Cada año, con la Pascua llega una escena tan predecible como cuestionable: los políticos que han estado ausentes el resto del año aparecen de repente con bolsas de frijoles, kits básicos de primeros auxilios y botellas de agua. Para muchas personas, lo que intentan vender como un acto de solidaridad en la ciudad no es más que un caso obvio de oportunismo.

La realidad es incómoda, pero clara. Aquellos que tienen la tarea de legislar, supervisar la regulación y gestión de los recursos públicos parecen descuidar sus deberes durante meses para volver en ocasiones tan vitales con una asistencia escasa incapaz de aliviar los problemas sistémicos que aquejan a la población. ¿Cuándo se ha considerado una forma de participación social sustituir programas públicos efectivos con transferencias temporales? Tal práctica promueve una cultura de ayuda que ata a las comunidades a un sistema de dependencia.

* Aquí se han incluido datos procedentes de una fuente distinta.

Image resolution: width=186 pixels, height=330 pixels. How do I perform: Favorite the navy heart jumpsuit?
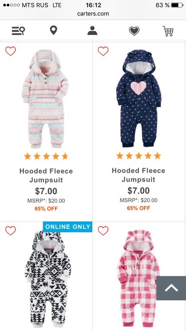(x=103, y=51)
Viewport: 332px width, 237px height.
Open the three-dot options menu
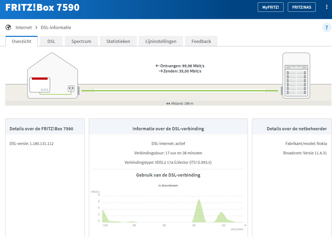(327, 7)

En lugar de fomentar soluciones duraderas, como el acceso a la atención médica, empleos decentes o niveles de educación dignos, la lógica de distribuir artículos básicos (por ejemplo, alimentos) puede usarse para llenar brechas temporales en el sistema, con poca efectividad a largo plazo.

Aún más grave, tales actos suelen estar precedidos por una intención visible de autopromoción. Cámaras, redes sociales y equipos de comunicación convierten lo que debería ser un verdadero acto de buena voluntad en una campaña de marketing político. Las necesidades de las personas se convierten en herramientas de visibilidad. Es más que simples gestos simbólicos en ciertas fechas lo que los ciudadanos merecen.

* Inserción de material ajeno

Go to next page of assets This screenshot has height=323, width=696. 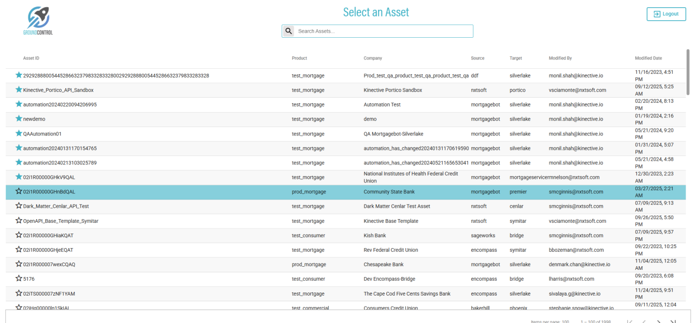click(x=659, y=322)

En cambio, se les debe un representante que trabaje de manera constante, sea responsable y siga una política que haga más felices las vidas de los ciudadanos durante todo el año. La verdadera solidaridad no se mide en bolsas distribuidas durante la Pascua, sino en decisiones responsables tomadas a lo largo del tiempo.

Creo que hasta que eso se rompa, es justo preguntar si hay algún compromiso real con el bienestar colectivo o si tales acciones son simplemente la conveniencia política del momento.